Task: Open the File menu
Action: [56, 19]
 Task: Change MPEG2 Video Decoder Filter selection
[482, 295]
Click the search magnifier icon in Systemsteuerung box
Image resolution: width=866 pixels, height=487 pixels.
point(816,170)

- [SET TASK]: Quote the material word for word, starting with the line that contains "Task: Change MPEG2" and going on through the end of the material.

- [EXERCISE OUTPUT]:
 Task: Change MPEG2 Video Decoder Filter selection
[482, 295]
Click the search magnifier icon in Systemsteuerung box
Image resolution: width=866 pixels, height=487 pixels.
point(816,170)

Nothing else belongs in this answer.